I could have sworn that I mentioned it in another post, but I love it so much I want to talk about it again. My main drug is chocolate. I fully admit I have a problem. I should probably join a self-help group about it, but alas I continue to nurture my cravings on a regular basis. Mostly I stock up on chocolate chips these days because it’s cheap and convenient. They also aren’t so good that I scarf an entire bag in a sitting. Additionally it helps to be able to nibble a little throughout the day when I feel compelled to. This trick allows me to feel like I’m eating more than I am, but make no mistake, I tend to supersize my quantities regardless, but it’s a difference between supersize and SUPERsize and stemming the damage. I don’t voice all of this in front of the kids. I have an unhealthy relationship with food, so I’m trying to avoid making that a thing with the them. They both have a passion for chocolate as well…because I’m an excellent parent who nurtures good taste in my offspring.
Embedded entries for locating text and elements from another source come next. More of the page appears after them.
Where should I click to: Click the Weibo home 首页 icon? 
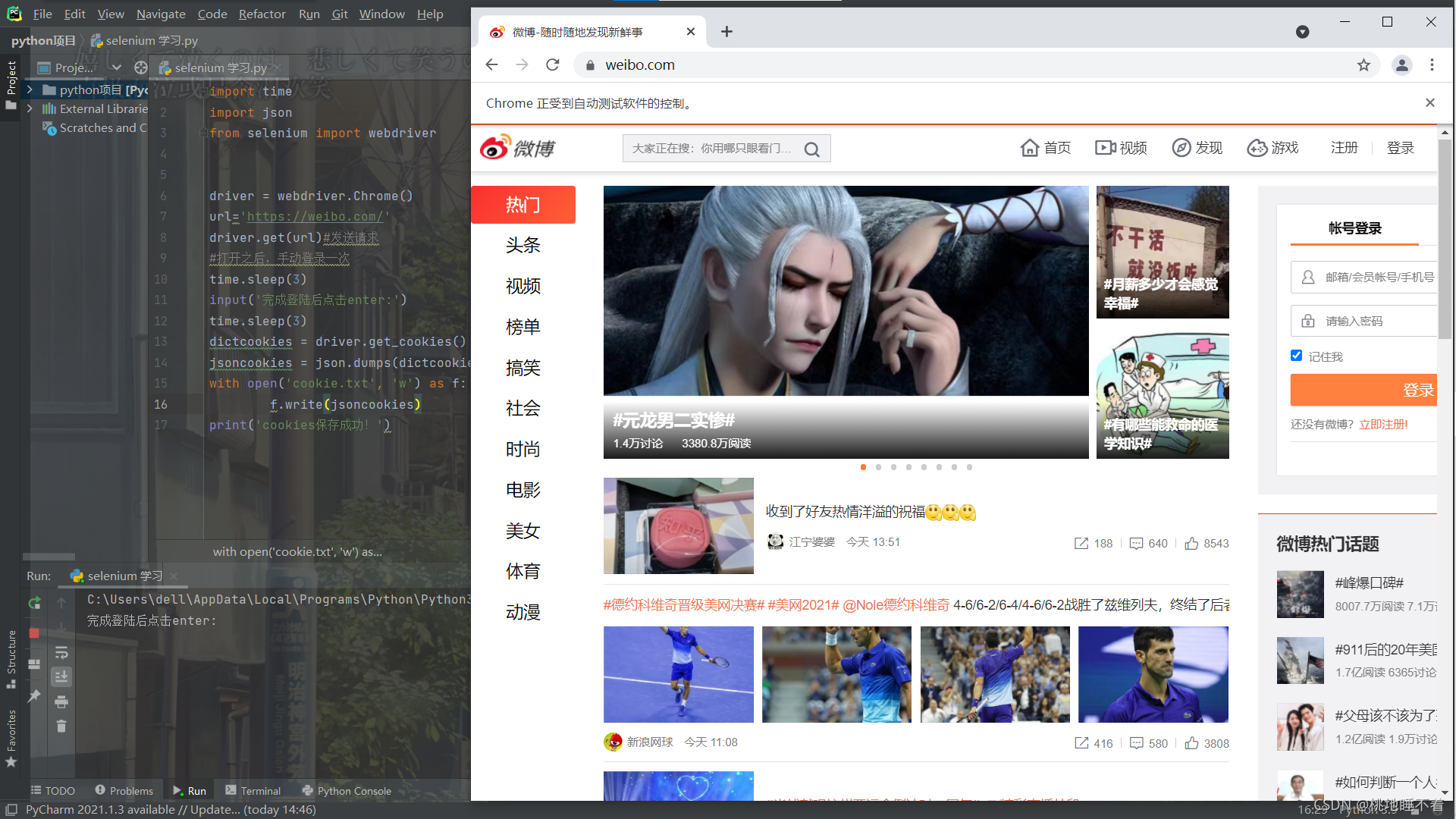click(1029, 148)
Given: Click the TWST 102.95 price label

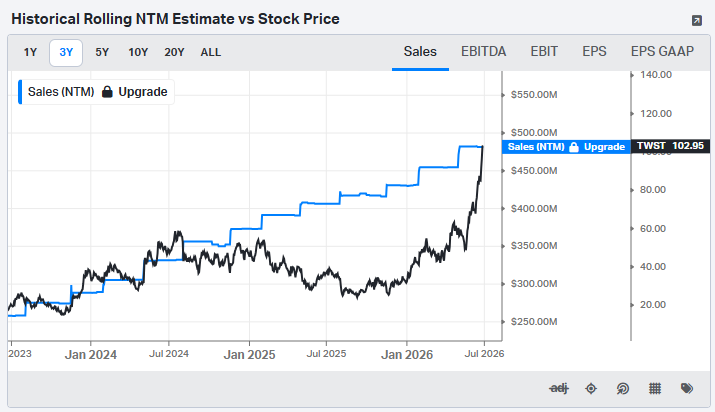Looking at the screenshot, I should click(x=670, y=146).
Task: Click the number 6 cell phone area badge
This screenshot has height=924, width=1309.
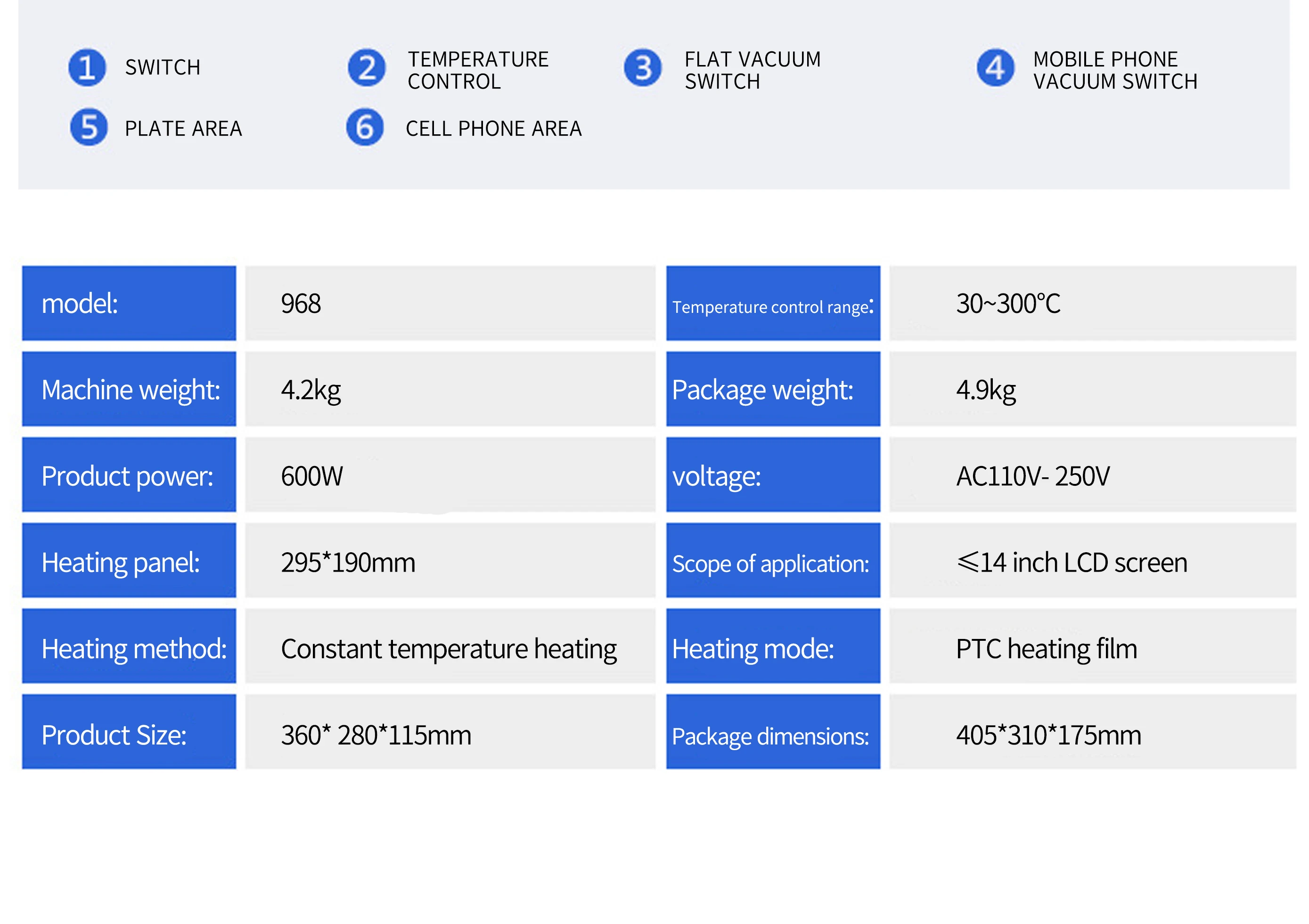Action: click(365, 127)
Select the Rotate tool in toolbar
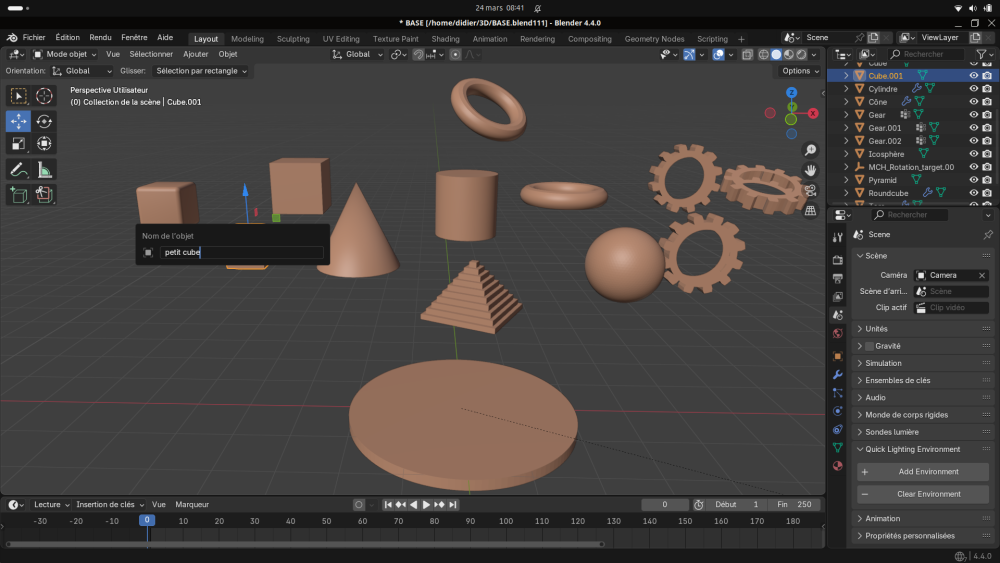The width and height of the screenshot is (1000, 563). click(44, 121)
It’s stunningly uncanny. Regardless of what’s happening in their world, they know when I have a plate of chocolate chips, and invariably one of the kids will ask for some. Most of the time they will ask for exactly two specifically to give the other away to their sibling. Every once in awhile they ask for a little more, but it’s always a number divisible by two so it can be shared.

Sometimes I’m in a room with my kids and I feel an urge to move away leaving no forwarding address. Other times there are these sweet moments that may or may not be reminiscent of earlier years. Warrior Queen hasn’t napped for the longest time, but I guess she’s been wearing herself out lately. I’ve now experienced three occasions in maybe a little over two weeks of having her fall asleep on me. Other than needing to use the restroom desperately halfway through, it’s lovely. I’ll be reading. She’s sprawled out on my lap under my blanket. At one point during the second one, she rolled over and had her cheek resting on that one spot mid chest she used to love when she was a baby. I could look down and see her marvelous cheeks and pressed lips. It was perfect. The weight of her, and she’s always so snuggly. I periodically stroked her cheek and brushed her hair out of her face. My kids slept on me for the longest time, and one day they just stopped. There was no gradual ease out of it. The habit ended, and it was sad at the time, so it’s nice to have this bonus snooze…a little like the bonus hand holding of Little Man.

Sometimes I wonder if there is a fine line between good parenting and giving up. My husband isn’t working anymore, so he’s been taking over a good deal of tasks, like bus pick-up. It figures the day that I need to step in is pouring. I love overcast days. I love the rain. I don’t like to be out in the rain, but this wasn’t bad. When it’s a freezing rain, it’s unpleasant. I should have put Warrior Queen in boots when we went to retrieve her big brother…oops…I make this mistake almost every time. My feisty girl was all showered from school…nice dress on, but the puddles were a-calling. Part of me cringed as she went through the first one, but then I stopped caring. Whatever. She’ll change her clothes for the millionth time during the day, and I will have more room under the umbrella. And, while I’m not yelling at her for getting soaked, I took some deep breaths and vaguely watched where she was going. It’s not like things are busy in the neighborhood. I have to watch and pay attention, but it’s not a constant vigilance for cars. We are far enough down that there is plenty of warning when people are coming. Besides, the bestest puddles were essentially streams at the side of the road going into the sewer. She was happy. I was given a short reprieve from hearing a loop of, “Mom,” on two second repeats. That was a pretty big win. Little Man eventually made it home and I could hear about the benefits of the rain for the small rose bushes my husband just planted.